> _What to produce_:
Once you have read the data below, write it all out exactly.

(Stored items)
BEGIN

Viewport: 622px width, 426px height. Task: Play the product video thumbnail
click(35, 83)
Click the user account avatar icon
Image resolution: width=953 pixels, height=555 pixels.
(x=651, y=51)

END

> _Problem solution_:
Viewport: 622px width, 426px height. Task: Play the product video thumbnail
click(35, 83)
Click the user account avatar icon
Image resolution: width=953 pixels, height=555 pixels.
(x=651, y=51)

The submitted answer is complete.